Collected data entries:

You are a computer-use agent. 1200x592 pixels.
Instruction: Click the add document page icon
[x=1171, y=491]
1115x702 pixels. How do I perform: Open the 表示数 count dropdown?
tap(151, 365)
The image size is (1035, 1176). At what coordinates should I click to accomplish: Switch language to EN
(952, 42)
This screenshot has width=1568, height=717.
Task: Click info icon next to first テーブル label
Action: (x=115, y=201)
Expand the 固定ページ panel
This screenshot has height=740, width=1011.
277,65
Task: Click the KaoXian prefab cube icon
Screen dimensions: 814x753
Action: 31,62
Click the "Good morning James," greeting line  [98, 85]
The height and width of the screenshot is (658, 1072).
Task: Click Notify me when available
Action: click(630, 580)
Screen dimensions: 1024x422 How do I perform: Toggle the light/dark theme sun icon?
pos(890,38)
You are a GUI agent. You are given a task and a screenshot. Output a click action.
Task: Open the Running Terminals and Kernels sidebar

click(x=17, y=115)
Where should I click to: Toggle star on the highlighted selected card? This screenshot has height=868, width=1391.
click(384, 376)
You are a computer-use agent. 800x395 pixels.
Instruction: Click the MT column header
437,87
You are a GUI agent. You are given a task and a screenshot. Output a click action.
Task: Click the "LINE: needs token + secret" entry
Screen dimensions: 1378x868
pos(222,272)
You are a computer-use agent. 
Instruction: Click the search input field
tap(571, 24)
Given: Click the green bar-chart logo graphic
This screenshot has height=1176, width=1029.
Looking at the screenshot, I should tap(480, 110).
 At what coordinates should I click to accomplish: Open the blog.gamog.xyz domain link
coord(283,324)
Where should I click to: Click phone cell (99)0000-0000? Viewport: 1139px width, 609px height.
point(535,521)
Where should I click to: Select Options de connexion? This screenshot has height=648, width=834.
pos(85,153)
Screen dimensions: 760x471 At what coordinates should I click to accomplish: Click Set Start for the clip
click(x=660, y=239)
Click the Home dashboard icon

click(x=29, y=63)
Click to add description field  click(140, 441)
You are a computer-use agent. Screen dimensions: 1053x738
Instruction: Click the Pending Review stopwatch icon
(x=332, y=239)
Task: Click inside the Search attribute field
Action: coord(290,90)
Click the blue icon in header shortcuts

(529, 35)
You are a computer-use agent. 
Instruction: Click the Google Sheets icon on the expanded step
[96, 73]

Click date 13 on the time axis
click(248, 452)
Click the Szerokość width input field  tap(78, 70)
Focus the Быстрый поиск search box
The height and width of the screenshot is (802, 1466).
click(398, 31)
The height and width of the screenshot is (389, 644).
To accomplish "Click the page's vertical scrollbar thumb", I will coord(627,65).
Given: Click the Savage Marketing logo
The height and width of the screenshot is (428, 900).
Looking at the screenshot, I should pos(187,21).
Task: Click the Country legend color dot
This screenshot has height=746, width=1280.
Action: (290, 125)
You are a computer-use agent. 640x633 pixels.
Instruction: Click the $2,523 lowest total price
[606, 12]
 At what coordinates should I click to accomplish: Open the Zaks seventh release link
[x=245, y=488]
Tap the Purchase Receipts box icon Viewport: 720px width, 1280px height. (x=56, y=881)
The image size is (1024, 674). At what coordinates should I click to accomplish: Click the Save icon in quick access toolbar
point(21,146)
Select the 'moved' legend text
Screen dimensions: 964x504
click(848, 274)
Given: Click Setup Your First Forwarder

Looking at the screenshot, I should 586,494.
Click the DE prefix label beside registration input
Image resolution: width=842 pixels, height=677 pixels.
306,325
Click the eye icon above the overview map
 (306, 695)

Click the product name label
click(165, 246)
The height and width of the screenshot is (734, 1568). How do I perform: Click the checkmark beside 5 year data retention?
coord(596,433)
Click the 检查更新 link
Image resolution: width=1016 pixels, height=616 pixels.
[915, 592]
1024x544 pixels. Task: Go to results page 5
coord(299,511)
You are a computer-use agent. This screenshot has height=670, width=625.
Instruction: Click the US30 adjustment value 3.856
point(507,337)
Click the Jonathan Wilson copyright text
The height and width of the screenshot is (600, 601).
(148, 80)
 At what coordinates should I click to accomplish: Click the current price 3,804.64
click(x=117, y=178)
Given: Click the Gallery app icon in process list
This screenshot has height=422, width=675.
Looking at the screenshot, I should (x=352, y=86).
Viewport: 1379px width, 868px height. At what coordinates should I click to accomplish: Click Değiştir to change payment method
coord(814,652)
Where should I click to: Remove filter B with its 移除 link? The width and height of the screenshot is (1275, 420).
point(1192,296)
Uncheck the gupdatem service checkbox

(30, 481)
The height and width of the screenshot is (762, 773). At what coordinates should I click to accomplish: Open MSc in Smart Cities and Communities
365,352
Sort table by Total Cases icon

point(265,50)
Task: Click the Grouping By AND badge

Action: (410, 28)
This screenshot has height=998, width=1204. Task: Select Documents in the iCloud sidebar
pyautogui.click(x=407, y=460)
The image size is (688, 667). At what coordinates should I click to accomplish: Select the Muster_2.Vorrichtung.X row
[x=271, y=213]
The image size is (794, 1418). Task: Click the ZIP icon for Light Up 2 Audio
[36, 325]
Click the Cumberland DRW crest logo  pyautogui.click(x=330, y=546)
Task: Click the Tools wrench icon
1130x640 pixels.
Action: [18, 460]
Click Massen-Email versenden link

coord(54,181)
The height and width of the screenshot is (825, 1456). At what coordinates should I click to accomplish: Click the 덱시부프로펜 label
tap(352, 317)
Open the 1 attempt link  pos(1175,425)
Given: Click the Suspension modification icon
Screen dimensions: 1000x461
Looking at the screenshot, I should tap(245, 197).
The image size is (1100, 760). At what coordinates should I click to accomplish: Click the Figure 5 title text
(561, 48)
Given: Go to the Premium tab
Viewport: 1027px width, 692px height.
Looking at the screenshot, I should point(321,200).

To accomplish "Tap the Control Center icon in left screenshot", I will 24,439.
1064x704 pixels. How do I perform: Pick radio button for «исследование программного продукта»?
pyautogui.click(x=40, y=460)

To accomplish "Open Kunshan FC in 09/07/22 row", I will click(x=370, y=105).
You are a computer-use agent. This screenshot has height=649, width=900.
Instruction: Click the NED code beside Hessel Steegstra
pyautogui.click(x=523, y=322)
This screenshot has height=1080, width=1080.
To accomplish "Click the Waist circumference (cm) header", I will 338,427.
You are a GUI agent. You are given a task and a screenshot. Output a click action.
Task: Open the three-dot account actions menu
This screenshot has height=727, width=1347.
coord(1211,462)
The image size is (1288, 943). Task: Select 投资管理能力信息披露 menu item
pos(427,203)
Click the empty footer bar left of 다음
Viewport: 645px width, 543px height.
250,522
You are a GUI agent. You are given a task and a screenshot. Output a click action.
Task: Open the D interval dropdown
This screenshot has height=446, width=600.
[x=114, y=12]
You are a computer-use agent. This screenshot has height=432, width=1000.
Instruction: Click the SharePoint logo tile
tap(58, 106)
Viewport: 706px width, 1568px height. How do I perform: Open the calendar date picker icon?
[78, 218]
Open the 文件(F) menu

What the exercise asks:
When you reach the line holding "Instruction: Click the Pending" in the records above, begin reproducing exactly, stop after the line holding "Task: Click the Country legend color dot", and output nothing else.

Result below:
Instruction: Click the Pending Review stopwatch icon
(x=332, y=239)
Task: Click inside the Search attribute field
Action: coord(290,90)
Click the blue icon in header shortcuts

(529, 35)
You are a computer-use agent. 
Instruction: Click the Google Sheets icon on the expanded step
[96, 73]

Click date 13 on the time axis
click(248, 452)
Click the Szerokość width input field  tap(78, 70)
Focus the Быстрый поиск search box
The height and width of the screenshot is (802, 1466).
click(398, 31)
The height and width of the screenshot is (389, 644).
To accomplish "Click the page's vertical scrollbar thumb", I will coord(627,65).
Given: Click the Savage Marketing logo
The height and width of the screenshot is (428, 900).
Looking at the screenshot, I should pos(187,21).
Task: Click the Country legend color dot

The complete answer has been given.